In making a documentary about a dead loved one, there is a huge risk that the subject may come out smelling like a rose, a perfect human specimen in every way. Thankfully, in Jacob Bernstein’s tribute to his mother Nora Ephron, Everything is Copy, the audience gets much more from the film than warm stories and fond memories. This is the story of a life filled with contradictions. Right up until her death, Ephron is revealed to have been to be as hard as often as she was soft, as mean as she was kind and in the end, she contradicted a career trademarked by honesty with the concealment of her Leukemia diagnosis, the blood disorder was ultimately responsible for taking her life in 2012.
“When you slip on a banana peel, people laugh at you. But when you tell people you slipped on a banana peel, it’s your laugh, so you become the hero rather than the victim of the joke.”
This quote, from the subject herself, is the ethos Ephron forged her career by, passed down from her mother, the notion that “Everything is Copy” informed elements of most, if not all of Ephron’s work, from her early essays in Esquire, all the way through her work as a playwright, screenwriter, producer, director and blogger.
The piece is a combination of home movies, archival footage and readings of Ephron’s works, alongside a litany of anecdotes from friends, colleagues and family. These old high school friends, ex-husbands and family members combine with famous faces, the likes of Meryl Streep, Tom Hanks, Rob Reiner, and the late Mike Nichols to weave together the story of a young, die-hard New Yorker who rose from the mail room at Newsweek to become a noted essayist, a genre-defining romantic comedy maven, and feminist pioneer.

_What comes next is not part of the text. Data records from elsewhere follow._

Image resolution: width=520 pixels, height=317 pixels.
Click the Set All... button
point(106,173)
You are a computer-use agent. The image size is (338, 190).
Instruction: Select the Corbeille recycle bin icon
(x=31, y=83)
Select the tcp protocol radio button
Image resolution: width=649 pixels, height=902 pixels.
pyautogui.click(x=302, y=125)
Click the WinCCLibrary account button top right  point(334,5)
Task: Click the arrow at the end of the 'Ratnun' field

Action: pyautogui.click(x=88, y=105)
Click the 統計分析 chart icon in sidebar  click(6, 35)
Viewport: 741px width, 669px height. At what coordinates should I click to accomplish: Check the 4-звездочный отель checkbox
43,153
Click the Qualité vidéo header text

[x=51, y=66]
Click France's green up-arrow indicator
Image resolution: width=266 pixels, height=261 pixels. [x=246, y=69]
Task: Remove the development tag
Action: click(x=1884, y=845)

In examining Ephron as a feminist icon, Everything is Copy shows the audience that Ephron’s relevance to the feminist movement is not necessarily the result of any particular cultural or political stand she took, but because she was willing to frankly discuss women’s issues in a public forum. In writing about her own life she unapologetically explored feelings of physical inadequacy, concerns about aging, fake orgasms, and even death. Nothing appeared to be off limits for Nora Ephron. This complete openness has in turn influenced a new generation of female writers and film-makers, Diablo Cody, Mindy Kaling, Jennifer Weiner and Lena Dunham are only a few of the writers who credit Nora Ephron and her work as critical to their success.
Bernstein explores his mothers impact on her circle of friends. Almost every person interviewed tells him the same thing, ‘she was tough’ and the implication is that she had to be. Ephron’s trademark mix of hubris and candor, combined with her acute insight into male-female dynamics turned her into a national celebrity with the publication of Heartburn, a thinly veiled fictional account of the very difficult breakdown of her second marriage to journalist Carl Bernstein. The novel was a smash hit, and went on to be adapted for the screen by Mike Nichols to moderate success in 1986. Thankfully though, Bernstein is able to keep the focus of his film on his mothers larger than life personality and the impact and influence she had on those around her.
In examining his mothers career-long use of her own ups and downs as writing material, Bernstein also questions his mothers reasoning for keeping her Leukemia diagnosis a secret from all but a few of her closest confidants. The documentary translates as a vehicle for Bernstein to make peace with her decision to shut the world out of her final chapter. It settles on the fact that her illness was the one story she wasn’t able to control in her usual way, and her new method of control became to make it not exist. It is in this moment of understanding Bernstein delivers the most powerful lines of the film, “I think at the end of my mom’s life she believed that everything is not copy,” Bernstein concludes “that the things you want to keep are not copy, that the people you love are not copy, that what is copy is the stuff you’ve lost, the stuff you’re willing to give away, the things that have been taken from you.”
How refreshing, to see a story about a woman on screen who wasn’t perfect but was dearly loved anyway, who knew what she wanted and went and got it, or as Mike Nichols notes in the film, “went and did it, which is far more important”. Bernstein’s tribute to his mother is both heartbreaking and stirring, and the treatment given to her story captures a larger-than-life force of nature who was unapologetic and often brutally honest in her pursuit of success.